Investors can dodge this potential trap by avoiding currency trades, and eschewing the shares of Latin American companies whose primary customer is the United States.
Instead, investors should focus on Latin America’s wealth of commodities [which are in demand in nearly every world market], and companies that profit from the region’s growing middle class.
Here’s a breakdown of the continent’s strongest sectors, as well as their potential profit plays:

  • Energy: Latin America’s appetite for energy is nothing short of ravenous. As of now, three-fourths of the country’s electricity comes from hydroelectric power. That figure will be higher in 2012, when the region’s largest hydroelectric project, the Santo Antonio Dam, will begin producing electricity. Santo Antonio is the first of three Amazon River dams the government hopes will decrease Brazil’s need for fossil fuels. Until then, however, Brazil’s state-controlled oil-and-gas company, Petroleo Brasilero SA (PBR) will continue to meet the demand.

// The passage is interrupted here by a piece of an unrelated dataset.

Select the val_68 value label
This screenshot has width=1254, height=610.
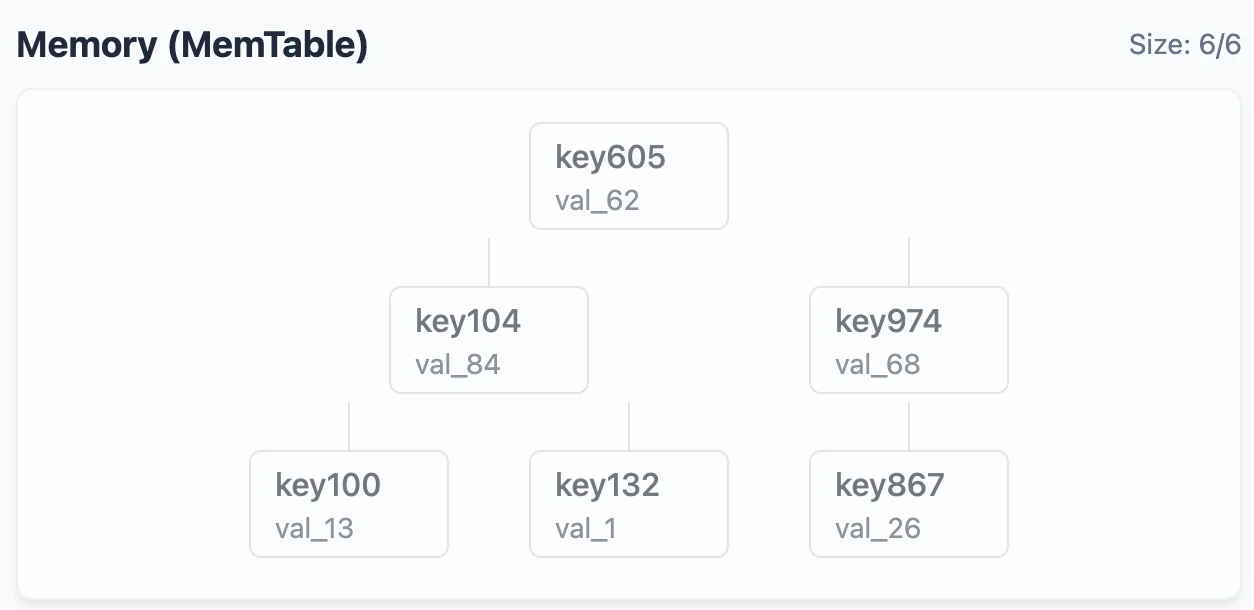tap(877, 364)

  • Food/Retail: As South America’s population and middle class expand inland from its coastal metropolises, the food and retail sectors are some of the first to profit. One company that’s been profiting from this population-and-development trend is the Companhia de Bebidas das Americas, also known as AmBev (ABV), a $45 billion Brazil-based beverage powerhouse that produces, sells and distributes beer, draft beer, malt, soft drinks, sport drinks, iced tea and water throughout Latin American and the Caribbean. Similar, though smaller, the Companhia Brasileira De Distribuicao (CBD) is a food retailer with more than 550 supermarkets, home appliance stores and convenience stores throughout Brazil.
  • Mining: South America is stuffed with metals. And with commodity prices soaring, this is a good market to be in. As mentioned earlier, Vale is making a killing feeding China’s appetite for iron ore. It’s the second-largest mining company in the world, and the largest producer of iron ore and nickel. The Phoenix, Ariz.-based mining giant Southern Copper Corp. (PCU) heavily taps South America’s rich copper mines. Though based in the United States, this company has all of its mining, refining and smelting operations in Mexico and Peru. With this stock, however, investors are subject to the volatility of the U.S. market, which doesn’t look very promising in the first half of the year.

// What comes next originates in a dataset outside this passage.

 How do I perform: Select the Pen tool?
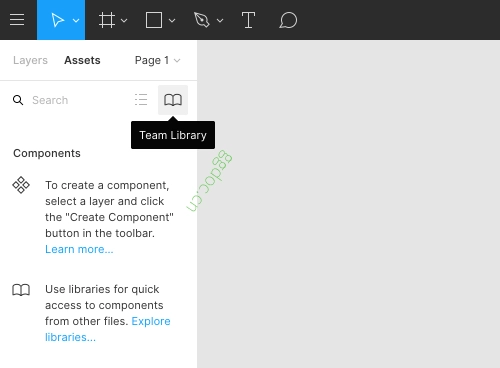(x=202, y=20)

  • Banking/Real Estate: According to Money Morning’s Marquez, "when the [Brazilian] economy expands, [banks] do fantastically well." And the same goes for real estate. Some of the first banks to profit from the growth of the middle class are Banco Bradesco SA (BBD), Uniao de Bancos Brasileiros SA (UBB) - also known as Unibanco - and Banco Itau Holding Financeira SA (ITU). "Buy them and go to sleep," Money Morning’s Marquez said.  But white-knuckle speculators may want to roll the dice on Gafisa SA (GFA), a homebuilder based in Sao Paulo, Brazil.

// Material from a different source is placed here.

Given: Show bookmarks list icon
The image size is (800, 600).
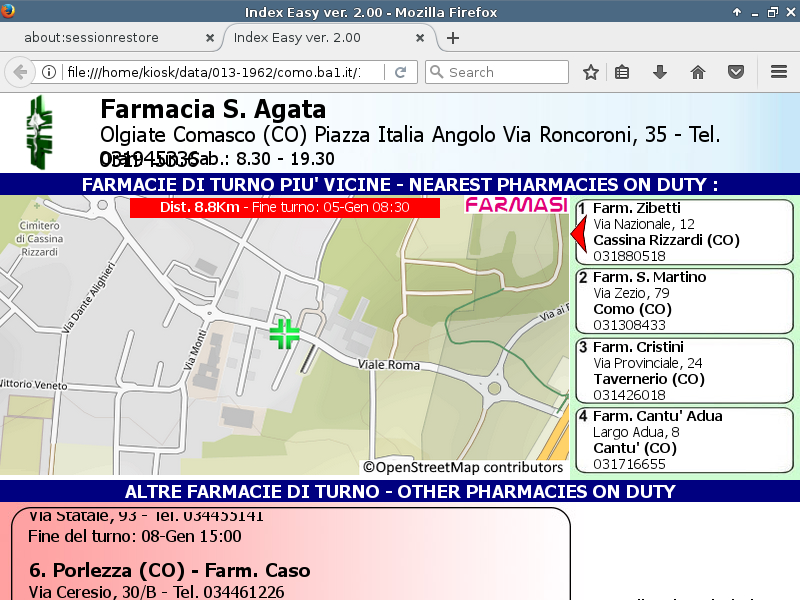Looking at the screenshot, I should click(622, 72).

  • ETFs: Investors who are wary of investing directly in foreign companies have a few exchange-traded funds to choose from. The iShares Standard & Poor’s Latin America 40 Index (ILF), which tracks highly liquid securities in Mexico, Brazil, Argentina and Chile, ended 2007 with a 44% gain. There’s also iShares MSCI Brazil Index Fund (EWZ), a capitalization-weighted index that aims to capture 85% of the total market capitalization in Brazil. It invests in a sample of securities and is reviewed quarterly. Last year, it gained a healthy 72%.